ECLI:NL:RBDHA:2020:12611
Rechtbank Den Haag
- Voorlopige voorziening
- Rechtspraak.nl
Afwijzing voorlopige voorziening asielaanvragen van Afghaanse verzoekers
In deze zaak heeft de voorzieningenrechter van de Rechtbank Den Haag uitspraak gedaan op verzoeken om voorlopige voorzieningen in het kader van asielaanvragen van Afghaanse verzoekers. De verzoekers, die samen met hun minderjarige kinderen asiel hebben aangevraagd, hebben tegen de besluiten van de staatssecretaris van Justitie en Veiligheid beroep ingesteld. De staatssecretaris had de aanvragen afgewezen als kennelijk ongegrond. De verzoekers hebben de voorzieningenrechter verzocht om een voorlopige voorziening te treffen, terwijl het beroep tegen de afwijzing van hun asielaanvragen aanhangig was.
De zitting vond plaats op 27 oktober 2020, waar de verzoekers, bijgestaan door hun gemachtigde, aanwezig waren. De staatssecretaris werd vertegenwoordigd door zijn gemachtigde. Tijdens de zitting is de situatie van de verzoekers besproken, evenals de redenen voor de afwijzing van hun aanvragen. De verzoekers zijn van Afghaanse nationaliteit en hebben aangegeven dat zij vrezen voor hun veiligheid in Afghanistan.
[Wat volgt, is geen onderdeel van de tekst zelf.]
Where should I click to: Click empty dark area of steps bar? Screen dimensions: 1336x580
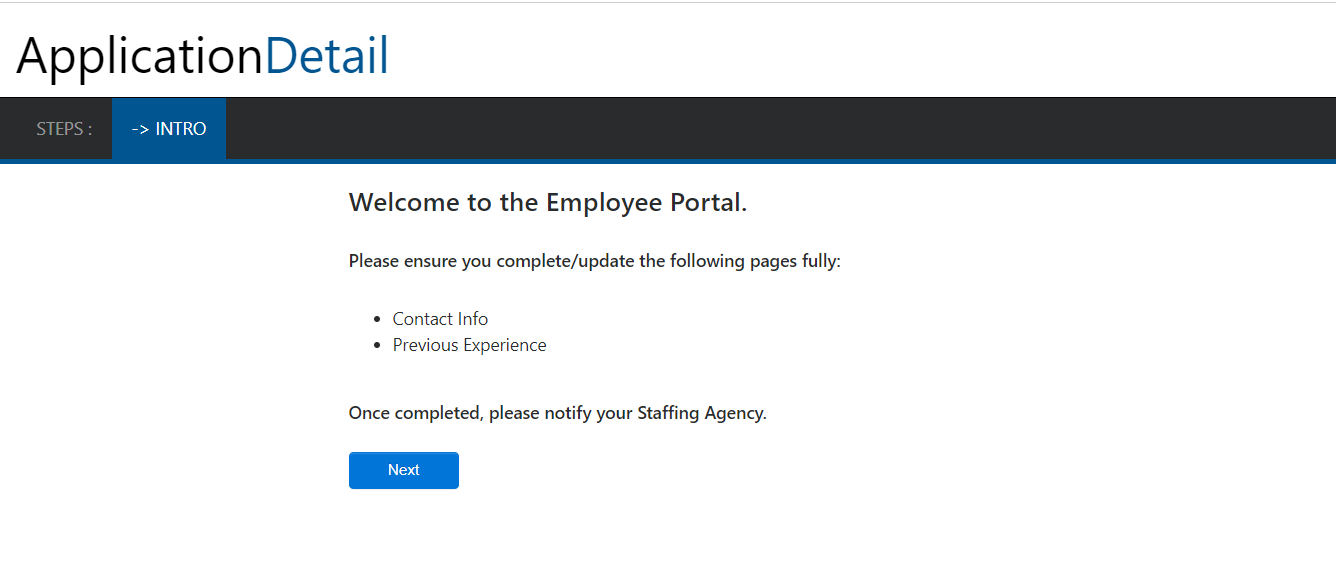(x=780, y=129)
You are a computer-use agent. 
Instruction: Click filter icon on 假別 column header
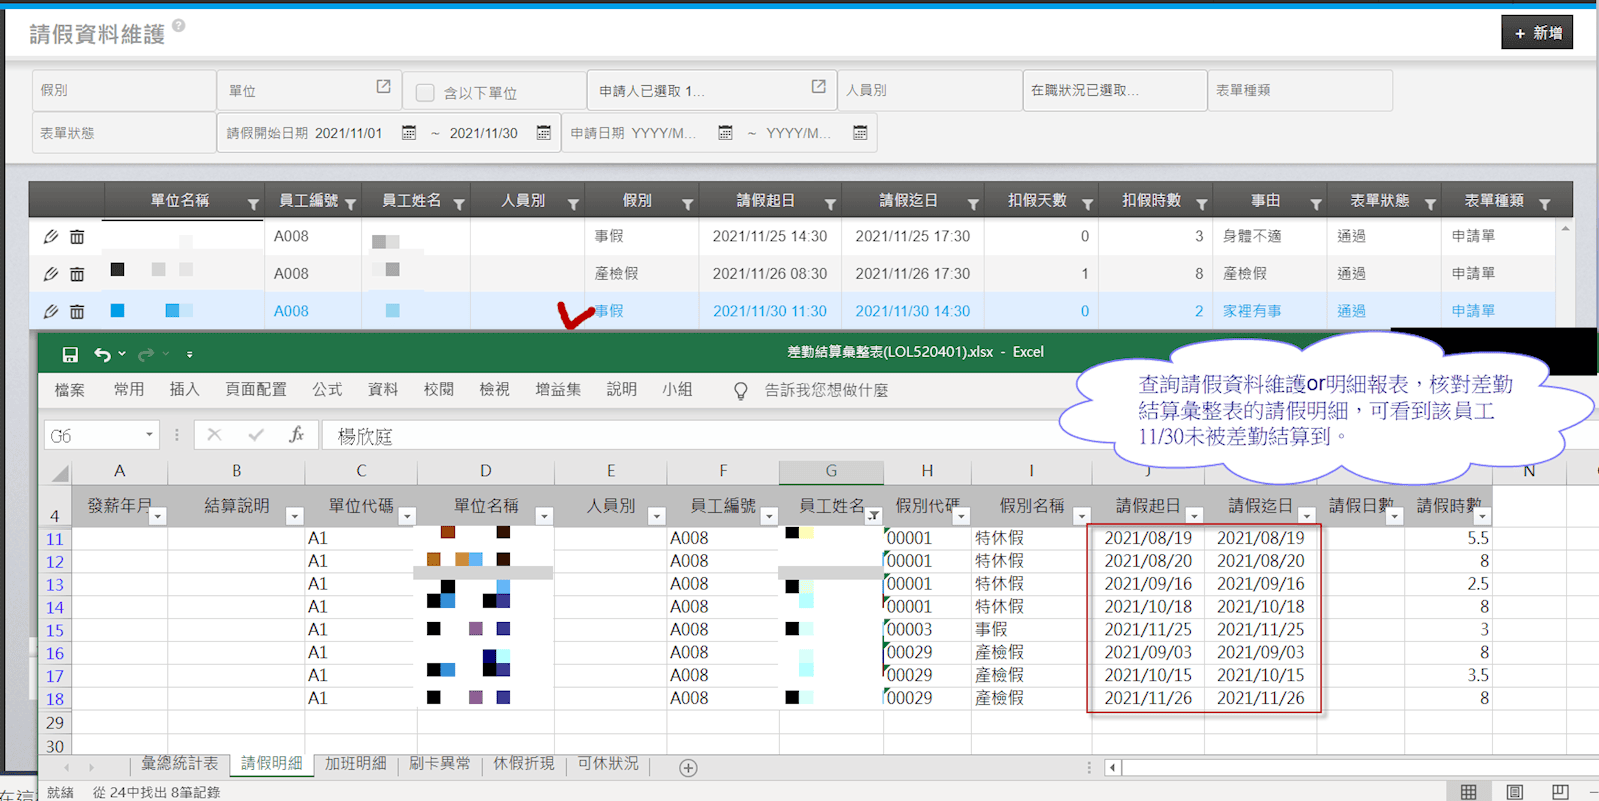[x=687, y=204]
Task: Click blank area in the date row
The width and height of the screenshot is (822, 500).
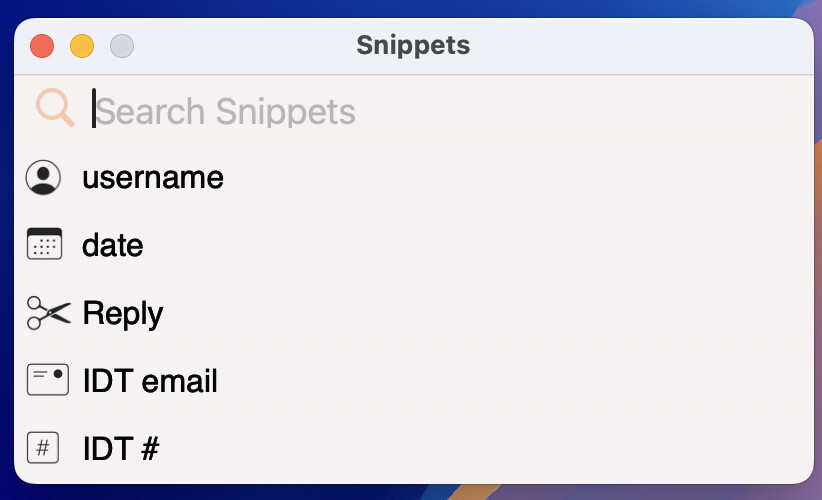Action: pos(472,245)
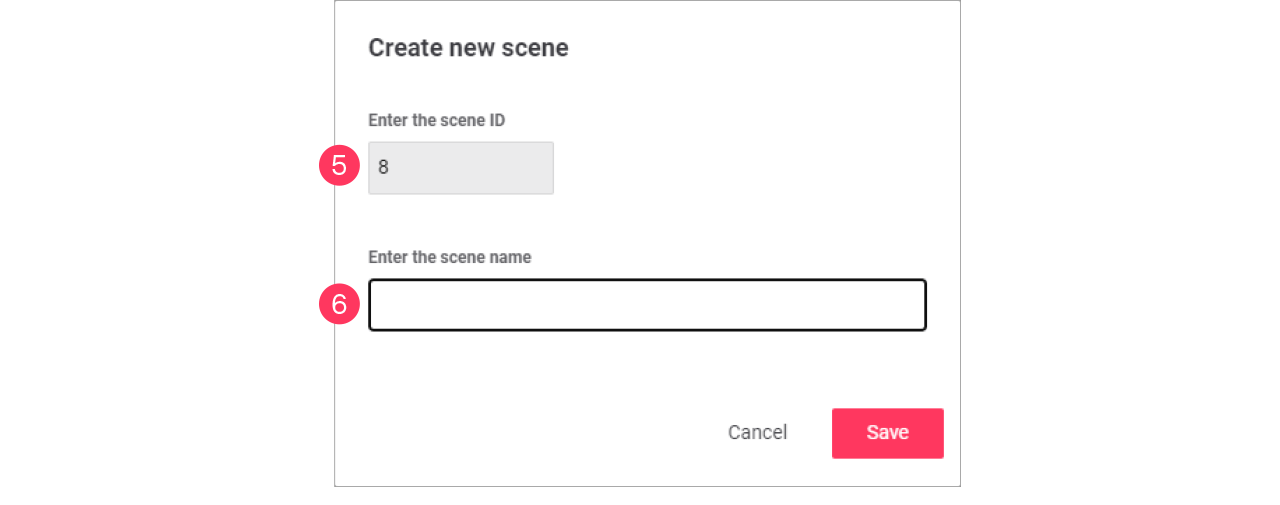The image size is (1280, 505).
Task: Click the grey disabled ID input
Action: [460, 168]
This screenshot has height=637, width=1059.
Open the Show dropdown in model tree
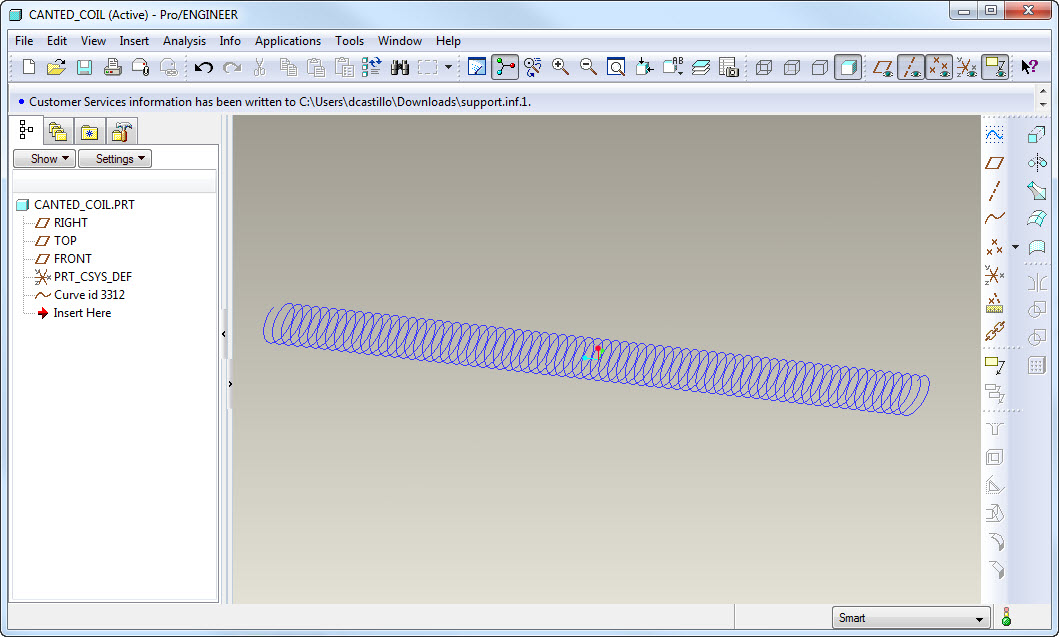[x=44, y=158]
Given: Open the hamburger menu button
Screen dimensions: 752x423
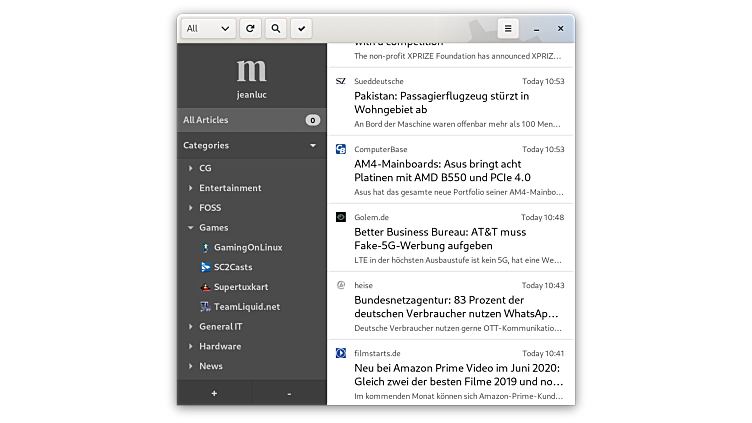Looking at the screenshot, I should [x=508, y=29].
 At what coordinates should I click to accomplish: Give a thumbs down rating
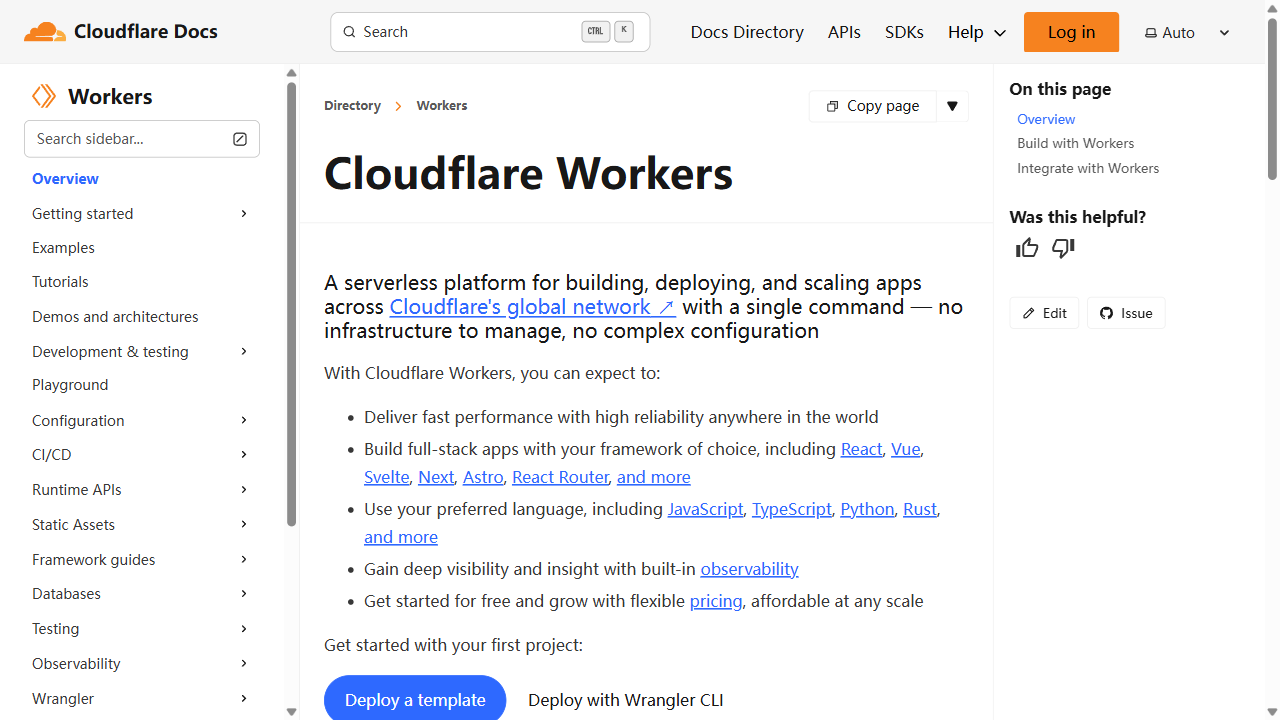tap(1062, 247)

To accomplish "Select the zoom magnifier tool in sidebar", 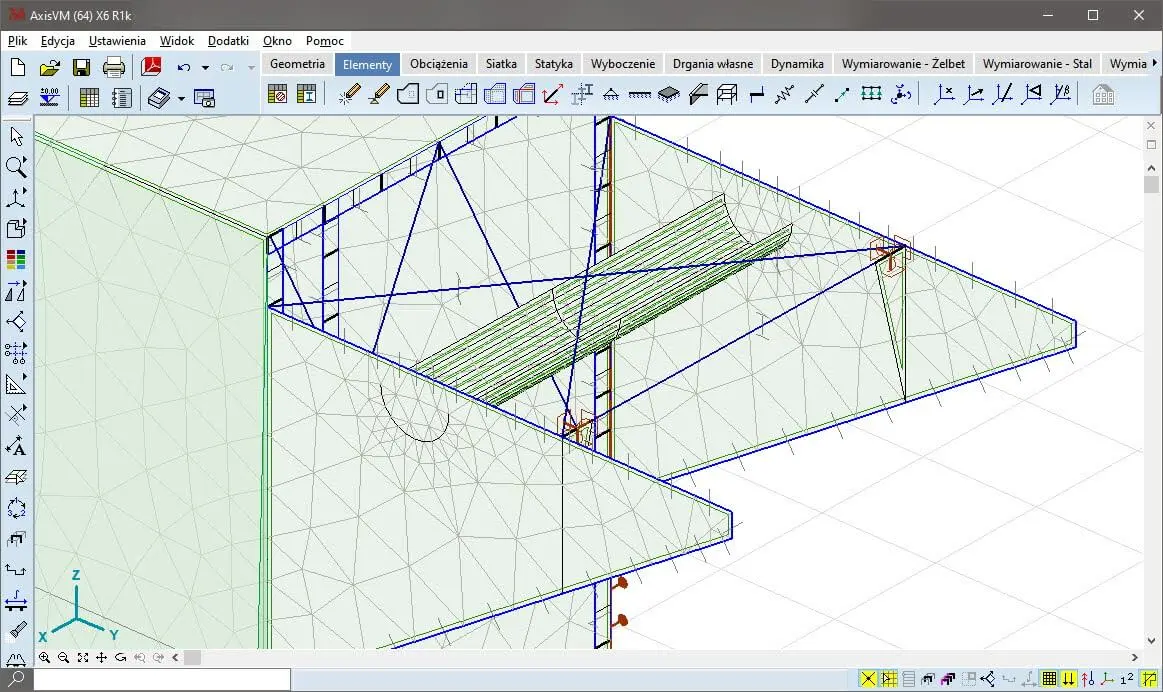I will click(x=16, y=167).
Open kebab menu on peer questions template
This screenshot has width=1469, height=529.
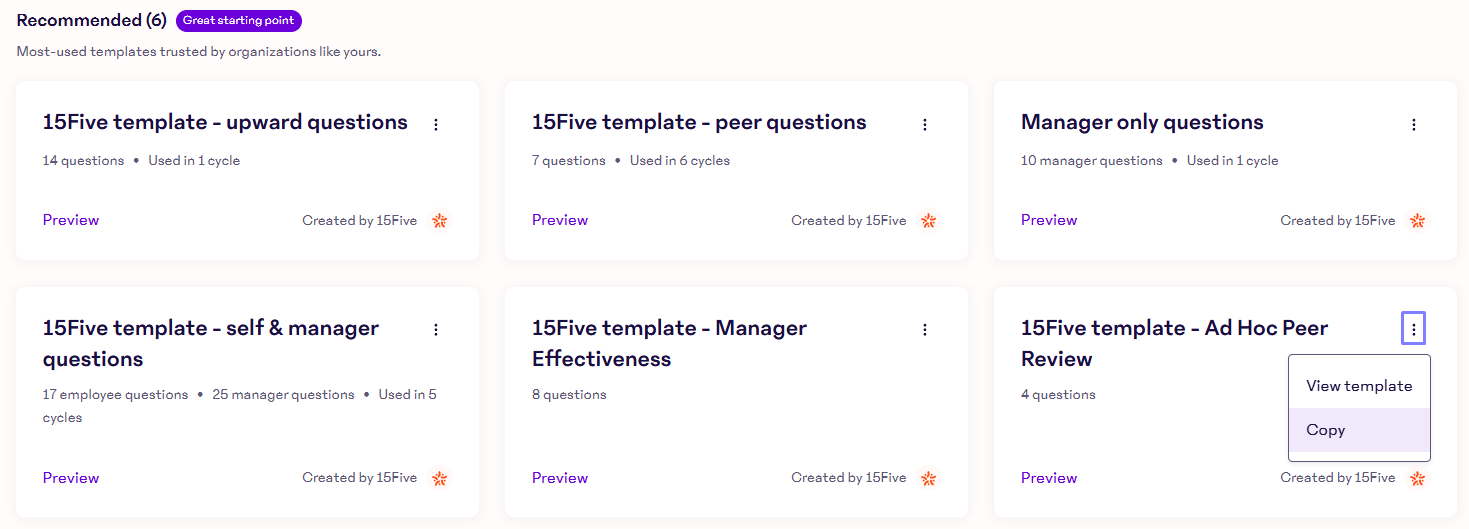pos(925,125)
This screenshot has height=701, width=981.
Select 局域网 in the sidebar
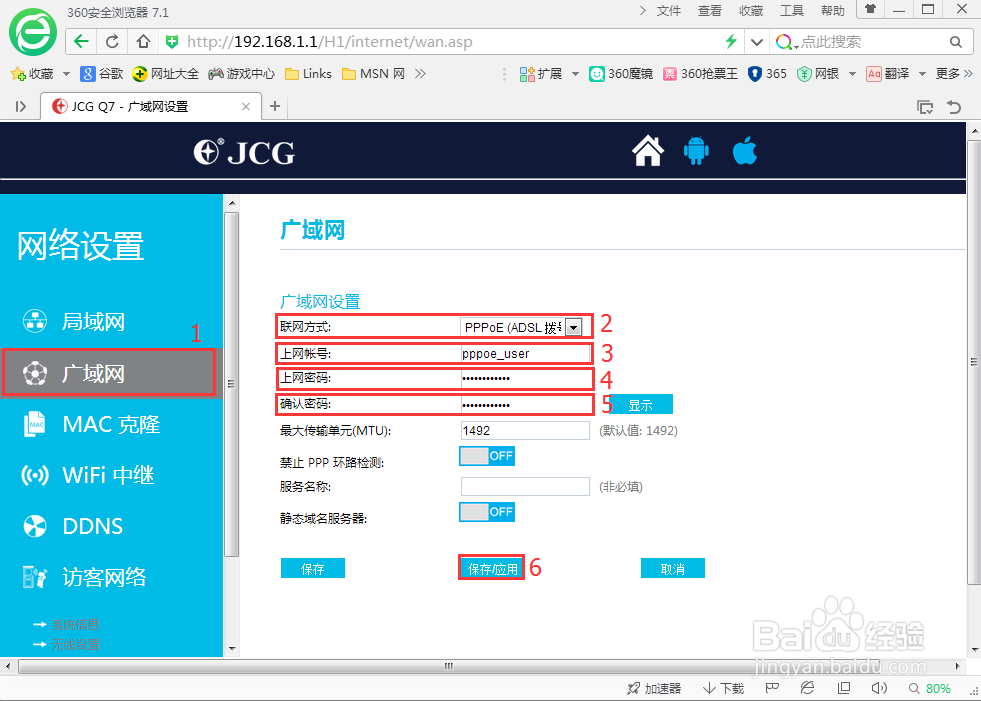98,321
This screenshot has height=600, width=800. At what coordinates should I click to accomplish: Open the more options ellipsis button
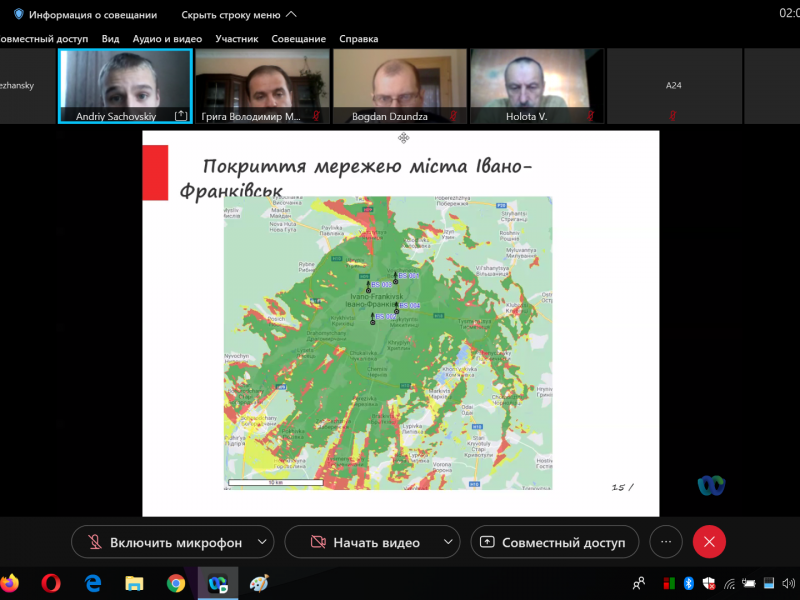pyautogui.click(x=666, y=542)
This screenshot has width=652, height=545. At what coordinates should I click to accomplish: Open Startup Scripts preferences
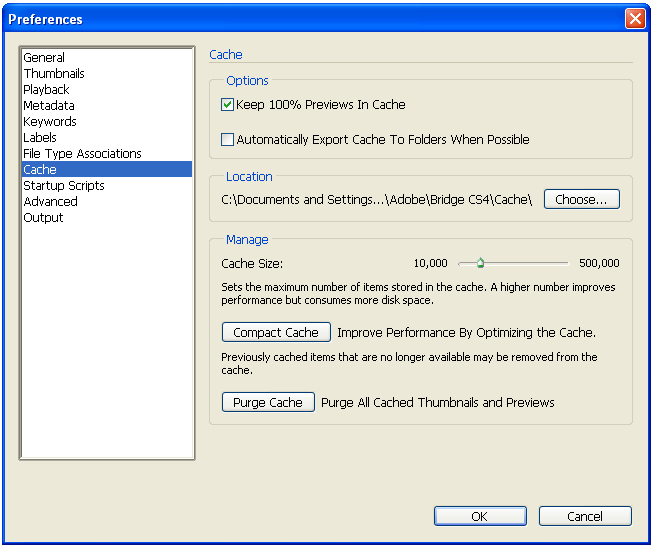[x=64, y=186]
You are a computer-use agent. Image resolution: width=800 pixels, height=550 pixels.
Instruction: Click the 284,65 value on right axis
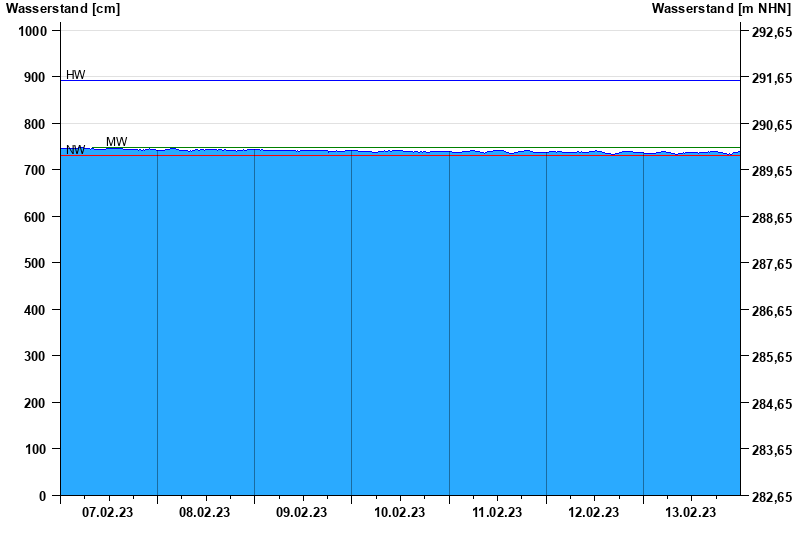[x=771, y=405]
De voorzieningenrechter heeft overwogen dat, gezien de uitspraak die op dezelfde dag is gedaan in de hoofdzaak, waarin de rechtbank uitspraak heeft gedaan op de beroepen van de verzoekers, er geen noodzaak meer is voor het treffen van een voorlopige voorziening. De verzoeken om voorlopige voorzieningen zijn daarom afgewezen. Tevens is er geen aanleiding voor een proceskostenveroordeling. De uitspraak is openbaar gemaakt en er staat geen rechtsmiddel open tegen deze beslissing.